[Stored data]

------------------------------------------------------------

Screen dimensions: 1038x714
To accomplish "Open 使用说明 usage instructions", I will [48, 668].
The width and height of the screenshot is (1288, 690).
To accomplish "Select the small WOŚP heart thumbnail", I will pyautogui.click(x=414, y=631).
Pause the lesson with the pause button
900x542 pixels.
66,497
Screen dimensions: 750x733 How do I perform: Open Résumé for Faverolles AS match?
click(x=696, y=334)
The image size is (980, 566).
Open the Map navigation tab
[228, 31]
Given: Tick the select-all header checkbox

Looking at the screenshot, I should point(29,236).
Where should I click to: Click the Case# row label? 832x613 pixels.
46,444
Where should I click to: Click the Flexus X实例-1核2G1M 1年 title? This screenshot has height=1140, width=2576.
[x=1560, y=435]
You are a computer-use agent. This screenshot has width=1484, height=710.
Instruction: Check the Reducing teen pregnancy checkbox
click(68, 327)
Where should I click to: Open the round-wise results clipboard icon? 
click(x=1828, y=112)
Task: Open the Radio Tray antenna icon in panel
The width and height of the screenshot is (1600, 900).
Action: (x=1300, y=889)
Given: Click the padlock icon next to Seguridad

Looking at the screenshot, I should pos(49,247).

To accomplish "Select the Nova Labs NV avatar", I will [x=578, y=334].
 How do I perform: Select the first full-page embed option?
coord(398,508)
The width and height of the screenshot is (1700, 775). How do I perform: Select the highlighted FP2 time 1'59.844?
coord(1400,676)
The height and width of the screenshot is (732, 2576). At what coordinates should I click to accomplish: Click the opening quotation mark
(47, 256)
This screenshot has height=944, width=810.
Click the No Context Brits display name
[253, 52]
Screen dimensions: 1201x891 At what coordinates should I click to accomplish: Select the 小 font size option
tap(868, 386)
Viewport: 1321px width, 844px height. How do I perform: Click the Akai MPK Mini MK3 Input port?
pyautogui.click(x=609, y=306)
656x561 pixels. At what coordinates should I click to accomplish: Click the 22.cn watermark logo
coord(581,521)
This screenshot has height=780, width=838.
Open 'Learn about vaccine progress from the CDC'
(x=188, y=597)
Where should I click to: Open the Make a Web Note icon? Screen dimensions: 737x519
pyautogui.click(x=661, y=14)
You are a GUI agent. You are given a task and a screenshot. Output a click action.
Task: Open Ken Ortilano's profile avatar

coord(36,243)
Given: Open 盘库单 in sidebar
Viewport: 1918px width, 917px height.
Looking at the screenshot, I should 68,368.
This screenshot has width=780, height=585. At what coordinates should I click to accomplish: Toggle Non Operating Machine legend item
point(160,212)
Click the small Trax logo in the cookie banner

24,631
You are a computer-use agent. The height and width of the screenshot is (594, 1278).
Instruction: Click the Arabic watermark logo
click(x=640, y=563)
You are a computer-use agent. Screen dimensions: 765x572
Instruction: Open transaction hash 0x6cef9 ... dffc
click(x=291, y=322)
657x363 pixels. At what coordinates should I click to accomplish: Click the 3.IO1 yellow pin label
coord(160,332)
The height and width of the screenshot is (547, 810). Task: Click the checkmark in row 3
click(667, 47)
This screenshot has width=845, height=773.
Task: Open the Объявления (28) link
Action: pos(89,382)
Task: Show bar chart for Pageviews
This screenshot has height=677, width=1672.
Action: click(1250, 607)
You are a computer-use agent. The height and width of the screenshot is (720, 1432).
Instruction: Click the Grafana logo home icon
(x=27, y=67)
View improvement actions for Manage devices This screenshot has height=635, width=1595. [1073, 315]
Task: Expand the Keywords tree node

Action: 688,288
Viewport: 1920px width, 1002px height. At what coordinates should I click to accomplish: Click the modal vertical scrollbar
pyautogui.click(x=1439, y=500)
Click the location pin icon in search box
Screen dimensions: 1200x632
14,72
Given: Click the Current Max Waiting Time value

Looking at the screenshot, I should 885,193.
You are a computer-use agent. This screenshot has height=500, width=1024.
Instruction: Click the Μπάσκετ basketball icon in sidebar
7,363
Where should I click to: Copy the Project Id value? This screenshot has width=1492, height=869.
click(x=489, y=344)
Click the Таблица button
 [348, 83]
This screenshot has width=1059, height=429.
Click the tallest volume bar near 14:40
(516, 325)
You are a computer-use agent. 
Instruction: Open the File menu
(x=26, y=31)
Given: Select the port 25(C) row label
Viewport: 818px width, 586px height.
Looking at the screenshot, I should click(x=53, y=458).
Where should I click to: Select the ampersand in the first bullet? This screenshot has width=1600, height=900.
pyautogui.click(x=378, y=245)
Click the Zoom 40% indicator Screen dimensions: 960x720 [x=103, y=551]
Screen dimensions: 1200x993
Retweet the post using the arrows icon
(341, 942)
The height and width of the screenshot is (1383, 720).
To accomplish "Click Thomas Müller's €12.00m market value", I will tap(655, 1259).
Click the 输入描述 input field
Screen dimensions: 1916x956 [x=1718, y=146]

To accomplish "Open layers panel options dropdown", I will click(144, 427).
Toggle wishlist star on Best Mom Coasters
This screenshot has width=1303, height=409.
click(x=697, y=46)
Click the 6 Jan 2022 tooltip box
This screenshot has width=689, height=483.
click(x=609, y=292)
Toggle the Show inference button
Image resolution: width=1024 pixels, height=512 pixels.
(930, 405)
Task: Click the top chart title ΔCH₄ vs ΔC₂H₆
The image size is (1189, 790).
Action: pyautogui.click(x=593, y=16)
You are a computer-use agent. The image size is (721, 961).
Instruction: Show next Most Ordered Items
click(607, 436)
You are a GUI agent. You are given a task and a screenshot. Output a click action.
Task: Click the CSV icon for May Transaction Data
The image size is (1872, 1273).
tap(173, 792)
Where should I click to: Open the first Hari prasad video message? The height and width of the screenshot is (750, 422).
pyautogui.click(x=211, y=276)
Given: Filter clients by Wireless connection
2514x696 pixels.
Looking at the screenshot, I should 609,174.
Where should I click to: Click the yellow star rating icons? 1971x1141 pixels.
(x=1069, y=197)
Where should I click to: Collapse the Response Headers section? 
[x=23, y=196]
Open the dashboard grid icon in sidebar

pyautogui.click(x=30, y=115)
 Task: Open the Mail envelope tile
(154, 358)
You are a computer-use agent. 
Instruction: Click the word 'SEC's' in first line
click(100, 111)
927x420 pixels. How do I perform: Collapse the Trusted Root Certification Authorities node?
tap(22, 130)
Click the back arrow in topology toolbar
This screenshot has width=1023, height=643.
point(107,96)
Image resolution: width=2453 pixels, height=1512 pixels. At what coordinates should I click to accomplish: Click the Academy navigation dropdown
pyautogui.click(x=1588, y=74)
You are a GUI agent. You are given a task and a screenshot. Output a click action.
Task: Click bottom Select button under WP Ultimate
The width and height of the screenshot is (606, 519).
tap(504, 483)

------------------------------------------------------------

Scan the entries above for the string "chart" and copy each line containing it.

### [PROBLEM SOLUTION]
Task: Show bar chart for Pageviews
Task: Click the top chart title ΔCH₄ vs ΔC₂H₆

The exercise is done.